Le camp Gbagbo est passé «du harcèlement» contre l'ONU à «l'acte d'hostilité directe», a affirmé lundi à Dakar Choi Young-jin, le chef de l'ONUCI. Selon lui, trois Casques bleus ont été blessés par les forces pro-Gbagbo ce week-end à Abobo, un quartier pro-Ouattara dans le nord d'Abidjan.

Le camp Gbagbo accuse l'ONUCI, dont il réclame le départ, d'être complice des «rebelles» des Forces nouvelles (FN), alliés à Alassane Ouattara - reconnu chef de l'Etat par la communauté internationale - qui selon lui sont infiltrés à Abidjan.

Le chef des «Jeunes Patriotes» fidèles à M. Gbagbo, Charles Blé Goudé, a appelé la semaine dernière les jeunes à «s'organiser en comités» pour empêcher «par tous les moyens» l'ONUCI de circuler.


Climat pesant à Abidjan

Dans ce contexte, M. Ban et le président des Etats-Unis Barack Obama sont «inquiets» de «l'escalade de la violence» en Côte d'Ivoire, a déclaré lundi l'ambassadrice américaine à l'ONU, Susan Rice.

A Abidjan, le climat demeurait pesant, avec des tirs sporadiques signalés dans plusieurs quartiers depuis dimanche, y compris dans des zones jusque-là préservées comme le quartier cossu de Cocody (est).

M. Gbagbo a recoconduit pour trois jours le couvre-feu nocturne dans deux quartiers d'Abidjan - Abobo, devenu la semaine dernière le théâtre d'affrontements à l'arme lourde entre forces pro-Gbagbo et insurgés, et Anyama -, où la situation humanitaire devenait de plus en plus inquiétante, sur fond d'exode de la population.

Quelque 3000 personnes se sont déjà réfugiées dans deux missions catholiques, «dans une promiscuité indescriptible», a dit l'abbé Augustin Obrou, porte-parole de l'archevêché d'Abidjan.
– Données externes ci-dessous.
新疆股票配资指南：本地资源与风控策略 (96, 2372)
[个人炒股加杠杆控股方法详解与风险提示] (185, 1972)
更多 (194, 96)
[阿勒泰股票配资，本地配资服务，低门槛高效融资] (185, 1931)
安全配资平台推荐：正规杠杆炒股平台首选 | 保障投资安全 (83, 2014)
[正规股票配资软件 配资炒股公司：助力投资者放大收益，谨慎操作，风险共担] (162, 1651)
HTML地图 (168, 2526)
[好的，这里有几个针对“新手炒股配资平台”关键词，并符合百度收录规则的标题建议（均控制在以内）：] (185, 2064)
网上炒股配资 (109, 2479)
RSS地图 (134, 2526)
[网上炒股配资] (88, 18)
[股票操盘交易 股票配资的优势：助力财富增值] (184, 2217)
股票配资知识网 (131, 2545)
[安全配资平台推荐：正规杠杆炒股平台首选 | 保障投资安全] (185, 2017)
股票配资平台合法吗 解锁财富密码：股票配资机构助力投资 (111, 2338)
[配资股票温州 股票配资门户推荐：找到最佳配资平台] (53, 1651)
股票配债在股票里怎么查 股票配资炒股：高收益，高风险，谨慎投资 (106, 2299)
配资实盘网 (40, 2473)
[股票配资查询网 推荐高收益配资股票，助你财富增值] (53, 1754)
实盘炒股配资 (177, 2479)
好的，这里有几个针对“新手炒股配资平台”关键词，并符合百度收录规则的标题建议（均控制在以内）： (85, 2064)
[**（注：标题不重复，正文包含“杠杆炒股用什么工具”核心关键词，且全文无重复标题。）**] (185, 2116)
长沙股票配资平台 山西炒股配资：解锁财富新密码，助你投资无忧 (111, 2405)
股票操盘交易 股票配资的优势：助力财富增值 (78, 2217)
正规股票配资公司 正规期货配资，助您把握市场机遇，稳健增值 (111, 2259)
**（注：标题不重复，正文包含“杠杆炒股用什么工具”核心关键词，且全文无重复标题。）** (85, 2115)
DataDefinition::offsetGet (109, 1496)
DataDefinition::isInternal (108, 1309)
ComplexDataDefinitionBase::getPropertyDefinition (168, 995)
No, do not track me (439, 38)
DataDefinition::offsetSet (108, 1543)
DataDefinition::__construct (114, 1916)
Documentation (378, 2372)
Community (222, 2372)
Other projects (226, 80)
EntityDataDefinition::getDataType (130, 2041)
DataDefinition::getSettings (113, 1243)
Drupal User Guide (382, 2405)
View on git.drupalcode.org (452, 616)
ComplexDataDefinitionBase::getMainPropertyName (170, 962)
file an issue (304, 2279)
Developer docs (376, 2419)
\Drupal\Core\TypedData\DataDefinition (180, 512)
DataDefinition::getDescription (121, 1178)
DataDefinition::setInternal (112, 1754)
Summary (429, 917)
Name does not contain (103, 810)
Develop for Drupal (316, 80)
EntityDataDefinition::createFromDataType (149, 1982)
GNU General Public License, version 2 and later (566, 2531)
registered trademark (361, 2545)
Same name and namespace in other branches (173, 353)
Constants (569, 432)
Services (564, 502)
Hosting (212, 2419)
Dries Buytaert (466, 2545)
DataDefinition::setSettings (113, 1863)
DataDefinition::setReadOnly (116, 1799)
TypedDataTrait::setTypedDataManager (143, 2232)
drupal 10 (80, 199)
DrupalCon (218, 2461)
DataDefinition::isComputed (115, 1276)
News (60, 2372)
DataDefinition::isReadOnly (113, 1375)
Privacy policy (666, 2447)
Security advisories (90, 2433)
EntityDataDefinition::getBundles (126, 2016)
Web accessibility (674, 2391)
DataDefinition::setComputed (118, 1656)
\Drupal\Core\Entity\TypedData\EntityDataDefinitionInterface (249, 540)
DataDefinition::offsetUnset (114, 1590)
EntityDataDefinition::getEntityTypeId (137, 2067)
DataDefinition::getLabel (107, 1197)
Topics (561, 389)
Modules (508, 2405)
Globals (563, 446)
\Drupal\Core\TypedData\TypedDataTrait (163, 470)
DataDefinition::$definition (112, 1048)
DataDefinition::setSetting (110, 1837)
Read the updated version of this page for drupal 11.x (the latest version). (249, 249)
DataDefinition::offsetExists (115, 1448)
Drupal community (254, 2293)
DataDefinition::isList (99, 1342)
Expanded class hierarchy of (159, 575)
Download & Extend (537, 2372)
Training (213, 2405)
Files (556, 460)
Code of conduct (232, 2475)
Pour ceux qui sont restés chez eux, la vie est de plus en plus pénible, entre coupures d'eau et d'électricité et «problème de nourriture», selon un habitant.


La médiation prend du retard

La nouvelle médiation africaine prend quant à elle du retard. Un panel de chefs d'Etat devait annoncer au plus tard ce lundi des solutions «contraignantes», mais il a prévu de ne se réunir que vendredi.